For all three ecological criteria, selecting potential well sites purely on the basis of statewide vulnerability rank leads to lower levels of cumulative degradation compared to random selection at the town level. However, in each case, the relative differences vary. For example, if half of all potential well sites are exploited using random selection, the models estimate an extra 6% of core forest degradation, an extra 17% of stream degradation, and an extra 7.5% of grassland bird habitat degradation (Fig. 4). From a political perspective, it is more interesting that ordered selection at the town level, which aims to distribute resource access in a fair and balanced process, closely tracks the statewide ordered selection result for core forest and streams (Fig. 4a,b). In the case of grassland birds, however, results at the town level were similar, regardless of whether site selection was random or ordered by vulnerability (Fig. 4c).

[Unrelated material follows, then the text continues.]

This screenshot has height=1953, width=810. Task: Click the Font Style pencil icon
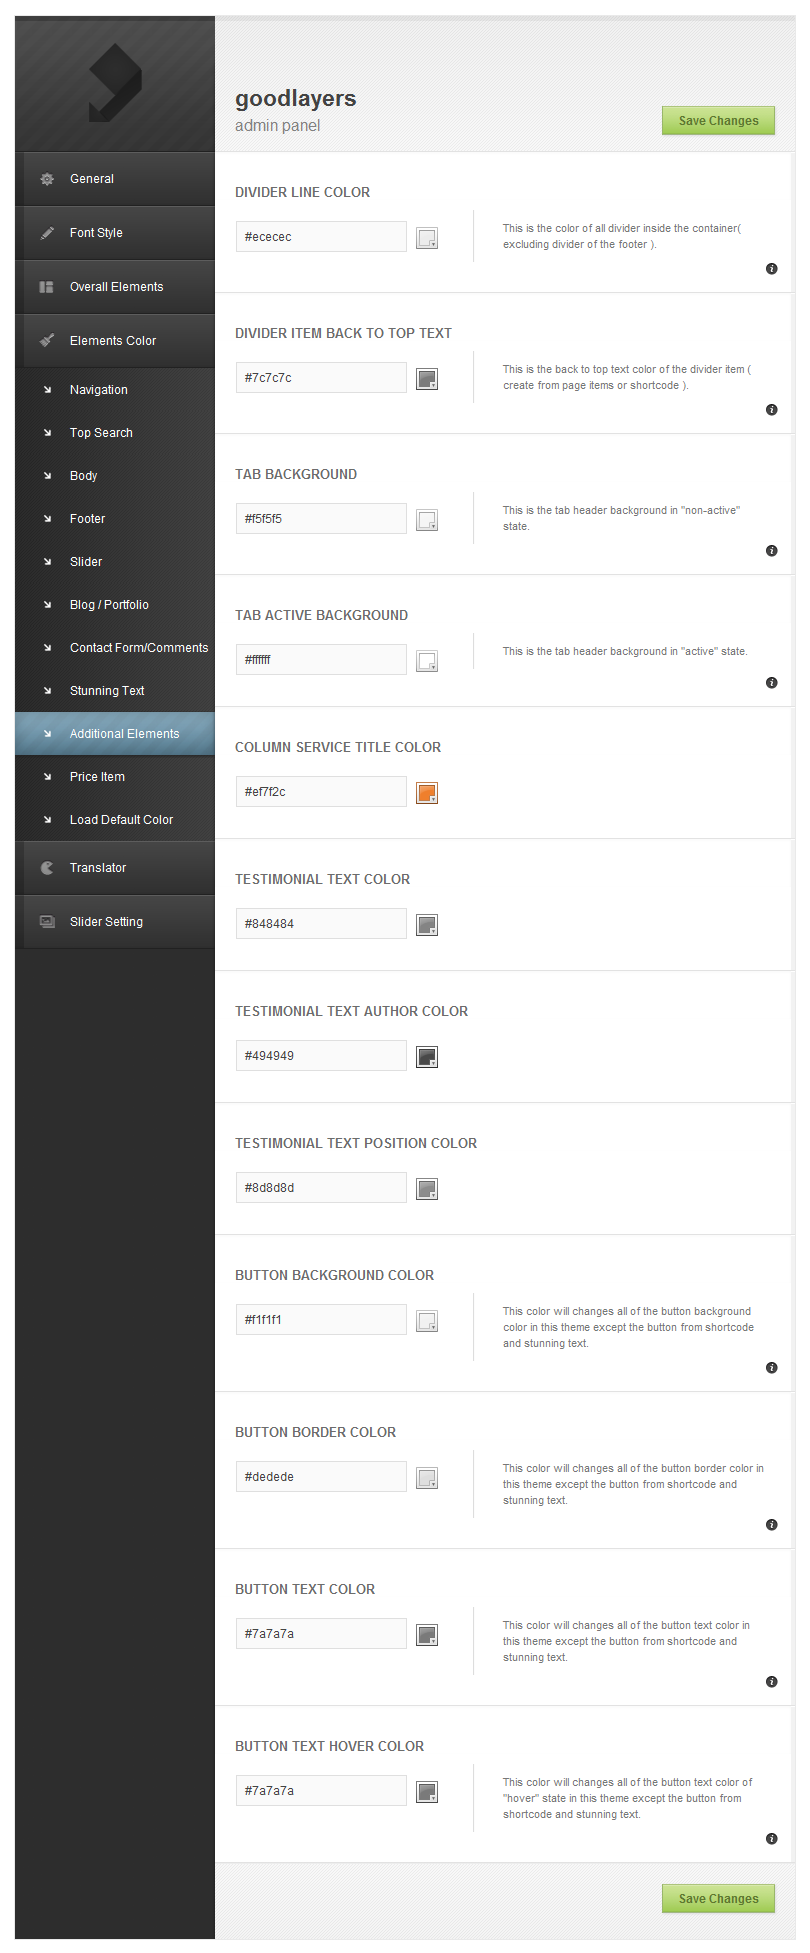[x=47, y=233]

With its moratorium on Marcellus Shale exploitation due to conclude, the New York State government is faced with several levels of policy decisions on how to address competing demands from different constituencies. Our study addresses three of those levels: first, whether environmental costs of exploitation are adequately addressed; second, whether economic benefits are fairly shared; and third, whether those benefits can be drawn on to reduce or mitigate the costs. Our three categories of ecological cost are not intended to be fully comprehensive or best choices; they are simply based on available information that matches the geographic scale of the question.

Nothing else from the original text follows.